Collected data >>
....................
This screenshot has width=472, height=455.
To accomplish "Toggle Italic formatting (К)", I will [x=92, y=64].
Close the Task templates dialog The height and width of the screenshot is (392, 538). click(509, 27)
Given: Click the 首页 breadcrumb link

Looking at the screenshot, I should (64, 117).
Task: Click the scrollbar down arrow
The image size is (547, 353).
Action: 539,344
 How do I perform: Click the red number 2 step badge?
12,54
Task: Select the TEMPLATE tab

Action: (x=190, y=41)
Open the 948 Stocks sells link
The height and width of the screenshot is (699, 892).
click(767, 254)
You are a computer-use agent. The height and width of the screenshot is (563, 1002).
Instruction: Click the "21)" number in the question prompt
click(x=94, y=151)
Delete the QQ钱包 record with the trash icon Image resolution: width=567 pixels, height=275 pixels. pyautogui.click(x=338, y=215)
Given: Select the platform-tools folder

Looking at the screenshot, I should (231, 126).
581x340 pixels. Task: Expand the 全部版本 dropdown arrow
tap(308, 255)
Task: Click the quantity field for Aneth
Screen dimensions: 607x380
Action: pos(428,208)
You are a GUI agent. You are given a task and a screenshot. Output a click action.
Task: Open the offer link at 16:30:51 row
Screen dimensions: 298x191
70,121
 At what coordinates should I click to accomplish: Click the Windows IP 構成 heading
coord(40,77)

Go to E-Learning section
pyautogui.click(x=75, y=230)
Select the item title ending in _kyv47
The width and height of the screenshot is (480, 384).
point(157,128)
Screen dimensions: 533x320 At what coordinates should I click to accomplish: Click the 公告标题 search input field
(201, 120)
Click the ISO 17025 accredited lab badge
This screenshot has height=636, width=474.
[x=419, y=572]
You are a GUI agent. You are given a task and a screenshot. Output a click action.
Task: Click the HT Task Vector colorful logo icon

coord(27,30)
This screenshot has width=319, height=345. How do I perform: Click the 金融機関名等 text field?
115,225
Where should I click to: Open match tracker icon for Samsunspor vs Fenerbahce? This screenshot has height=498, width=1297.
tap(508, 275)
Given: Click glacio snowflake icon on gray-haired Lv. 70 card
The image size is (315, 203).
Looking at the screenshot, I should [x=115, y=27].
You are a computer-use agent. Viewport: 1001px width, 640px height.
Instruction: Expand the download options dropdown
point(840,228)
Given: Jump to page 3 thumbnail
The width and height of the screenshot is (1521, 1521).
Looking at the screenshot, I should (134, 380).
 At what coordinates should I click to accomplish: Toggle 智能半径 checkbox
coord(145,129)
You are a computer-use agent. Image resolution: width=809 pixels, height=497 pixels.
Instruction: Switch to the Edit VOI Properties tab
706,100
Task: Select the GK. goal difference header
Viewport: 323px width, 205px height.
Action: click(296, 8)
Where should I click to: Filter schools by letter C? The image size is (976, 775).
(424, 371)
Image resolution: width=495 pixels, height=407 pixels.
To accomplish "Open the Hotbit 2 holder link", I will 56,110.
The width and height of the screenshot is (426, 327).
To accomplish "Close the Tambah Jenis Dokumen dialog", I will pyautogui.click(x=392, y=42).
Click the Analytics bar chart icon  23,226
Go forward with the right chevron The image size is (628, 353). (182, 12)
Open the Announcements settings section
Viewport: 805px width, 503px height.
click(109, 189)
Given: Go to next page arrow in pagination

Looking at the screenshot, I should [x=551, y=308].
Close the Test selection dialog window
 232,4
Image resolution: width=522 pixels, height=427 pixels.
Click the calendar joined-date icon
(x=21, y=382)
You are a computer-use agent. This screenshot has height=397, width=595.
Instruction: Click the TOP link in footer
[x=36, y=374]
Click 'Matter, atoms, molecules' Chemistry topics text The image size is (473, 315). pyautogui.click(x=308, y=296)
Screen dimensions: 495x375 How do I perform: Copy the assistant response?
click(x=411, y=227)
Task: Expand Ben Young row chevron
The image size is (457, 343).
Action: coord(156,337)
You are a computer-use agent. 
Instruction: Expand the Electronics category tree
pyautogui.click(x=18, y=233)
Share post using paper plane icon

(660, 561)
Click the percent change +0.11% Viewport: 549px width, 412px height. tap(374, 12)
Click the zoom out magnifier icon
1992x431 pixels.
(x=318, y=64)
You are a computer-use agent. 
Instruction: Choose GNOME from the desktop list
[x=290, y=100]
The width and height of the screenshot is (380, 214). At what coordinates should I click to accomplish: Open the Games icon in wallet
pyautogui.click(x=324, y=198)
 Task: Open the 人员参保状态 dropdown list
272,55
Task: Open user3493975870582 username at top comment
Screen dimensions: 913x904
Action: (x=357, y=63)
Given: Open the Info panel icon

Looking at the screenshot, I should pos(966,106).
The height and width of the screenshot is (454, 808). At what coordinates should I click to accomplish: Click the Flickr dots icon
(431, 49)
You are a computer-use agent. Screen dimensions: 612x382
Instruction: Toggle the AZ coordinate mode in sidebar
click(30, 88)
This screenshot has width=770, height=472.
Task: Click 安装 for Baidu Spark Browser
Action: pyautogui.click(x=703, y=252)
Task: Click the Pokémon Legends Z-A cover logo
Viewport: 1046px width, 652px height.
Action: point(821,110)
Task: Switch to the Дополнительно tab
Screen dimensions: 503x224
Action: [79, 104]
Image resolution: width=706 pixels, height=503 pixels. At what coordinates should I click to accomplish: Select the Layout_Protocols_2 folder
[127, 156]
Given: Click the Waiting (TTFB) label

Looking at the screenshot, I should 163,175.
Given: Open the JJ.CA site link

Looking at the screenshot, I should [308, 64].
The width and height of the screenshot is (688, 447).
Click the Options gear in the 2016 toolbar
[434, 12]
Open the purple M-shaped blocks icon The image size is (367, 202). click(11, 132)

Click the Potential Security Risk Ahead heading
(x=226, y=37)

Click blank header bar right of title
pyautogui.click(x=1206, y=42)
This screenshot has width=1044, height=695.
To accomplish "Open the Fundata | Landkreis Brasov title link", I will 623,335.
....................
Problem statement >> Print every record above once more, exactly as written.

Finished exercise >>
This screenshot has width=472, height=455.
To accomplish "Toggle Italic formatting (К)", I will [x=92, y=64].
Close the Task templates dialog The height and width of the screenshot is (392, 538). click(509, 27)
Given: Click the 首页 breadcrumb link

Looking at the screenshot, I should (64, 117).
Task: Click the scrollbar down arrow
The image size is (547, 353).
Action: 539,344
 How do I perform: Click the red number 2 step badge?
12,54
Task: Select the TEMPLATE tab

Action: (x=190, y=41)
Open the 948 Stocks sells link
The height and width of the screenshot is (699, 892).
click(767, 254)
You are a computer-use agent. The height and width of the screenshot is (563, 1002).
Instruction: Click the "21)" number in the question prompt
click(x=94, y=151)
Delete the QQ钱包 record with the trash icon Image resolution: width=567 pixels, height=275 pixels. pyautogui.click(x=338, y=215)
Given: Select the platform-tools folder

Looking at the screenshot, I should (231, 126).
581x340 pixels. Task: Expand the 全部版本 dropdown arrow
tap(308, 255)
Task: Click the quantity field for Aneth
Screen dimensions: 607x380
Action: pos(428,208)
You are a GUI agent. You are given a task and a screenshot. Output a click action.
Task: Open the offer link at 16:30:51 row
Screen dimensions: 298x191
70,121
 At what coordinates should I click to accomplish: Click the Windows IP 構成 heading
coord(40,77)

Go to E-Learning section
pyautogui.click(x=75, y=230)
Select the item title ending in _kyv47
The width and height of the screenshot is (480, 384).
point(157,128)
Screen dimensions: 533x320 At what coordinates should I click to accomplish: Click the 公告标题 search input field
(201, 120)
Click the ISO 17025 accredited lab badge
This screenshot has height=636, width=474.
[x=419, y=572]
You are a GUI agent. You are given a task and a screenshot. Output a click action.
Task: Click the HT Task Vector colorful logo icon

coord(27,30)
This screenshot has width=319, height=345. How do I perform: Click the 金融機関名等 text field?
115,225
Where should I click to: Open match tracker icon for Samsunspor vs Fenerbahce? This screenshot has height=498, width=1297.
tap(508, 275)
Given: Click glacio snowflake icon on gray-haired Lv. 70 card
The image size is (315, 203).
Looking at the screenshot, I should [x=115, y=27].
You are a computer-use agent. Viewport: 1001px width, 640px height.
Instruction: Expand the download options dropdown
point(840,228)
Given: Jump to page 3 thumbnail
The width and height of the screenshot is (1521, 1521).
Looking at the screenshot, I should (134, 380).
 At what coordinates should I click to accomplish: Toggle 智能半径 checkbox
coord(145,129)
You are a computer-use agent. Image resolution: width=809 pixels, height=497 pixels.
Instruction: Switch to the Edit VOI Properties tab
706,100
Task: Select the GK. goal difference header
Viewport: 323px width, 205px height.
Action: click(296, 8)
Where should I click to: Filter schools by letter C? The image size is (976, 775).
(424, 371)
Image resolution: width=495 pixels, height=407 pixels.
To accomplish "Open the Hotbit 2 holder link", I will 56,110.
The width and height of the screenshot is (426, 327).
To accomplish "Close the Tambah Jenis Dokumen dialog", I will pyautogui.click(x=392, y=42).
Click the Analytics bar chart icon  23,226
Go forward with the right chevron The image size is (628, 353). (182, 12)
Open the Announcements settings section
Viewport: 805px width, 503px height.
click(109, 189)
Given: Go to next page arrow in pagination

Looking at the screenshot, I should [x=551, y=308].
Close the Test selection dialog window
 232,4
Image resolution: width=522 pixels, height=427 pixels.
Click the calendar joined-date icon
(x=21, y=382)
You are a computer-use agent. This screenshot has height=397, width=595.
Instruction: Click the TOP link in footer
[x=36, y=374]
Click 'Matter, atoms, molecules' Chemistry topics text The image size is (473, 315). pyautogui.click(x=308, y=296)
Screen dimensions: 495x375 How do I perform: Copy the assistant response?
click(x=411, y=227)
Task: Expand Ben Young row chevron
The image size is (457, 343).
Action: coord(156,337)
You are a computer-use agent. 
Instruction: Expand the Electronics category tree
pyautogui.click(x=18, y=233)
Share post using paper plane icon

(660, 561)
Click the percent change +0.11% Viewport: 549px width, 412px height. tap(374, 12)
Click the zoom out magnifier icon
1992x431 pixels.
(x=318, y=64)
You are a computer-use agent. 
Instruction: Choose GNOME from the desktop list
[x=290, y=100]
The width and height of the screenshot is (380, 214). At what coordinates should I click to accomplish: Open the Games icon in wallet
pyautogui.click(x=324, y=198)
 Task: Open the 人员参保状态 dropdown list
272,55
Task: Open user3493975870582 username at top comment
Screen dimensions: 913x904
Action: (x=357, y=63)
Given: Open the Info panel icon

Looking at the screenshot, I should pos(966,106).
The height and width of the screenshot is (454, 808). At what coordinates should I click to accomplish: Click the Flickr dots icon
(431, 49)
You are a computer-use agent. Screen dimensions: 612x382
Instruction: Toggle the AZ coordinate mode in sidebar
click(30, 88)
This screenshot has width=770, height=472.
Task: Click 安装 for Baidu Spark Browser
Action: pyautogui.click(x=703, y=252)
Task: Click the Pokémon Legends Z-A cover logo
Viewport: 1046px width, 652px height.
Action: point(821,110)
Task: Switch to the Дополнительно tab
Screen dimensions: 503x224
Action: [79, 104]
Image resolution: width=706 pixels, height=503 pixels. At what coordinates should I click to accomplish: Select the Layout_Protocols_2 folder
[127, 156]
Given: Click the Waiting (TTFB) label

Looking at the screenshot, I should 163,175.
Given: Open the JJ.CA site link

Looking at the screenshot, I should [308, 64].
The width and height of the screenshot is (688, 447).
Click the Options gear in the 2016 toolbar
[434, 12]
Open the purple M-shaped blocks icon The image size is (367, 202). click(11, 132)

Click the Potential Security Risk Ahead heading
(x=226, y=37)

Click blank header bar right of title
pyautogui.click(x=1206, y=42)
This screenshot has width=1044, height=695.
To accomplish "Open the Fundata | Landkreis Brasov title link", I will 623,335.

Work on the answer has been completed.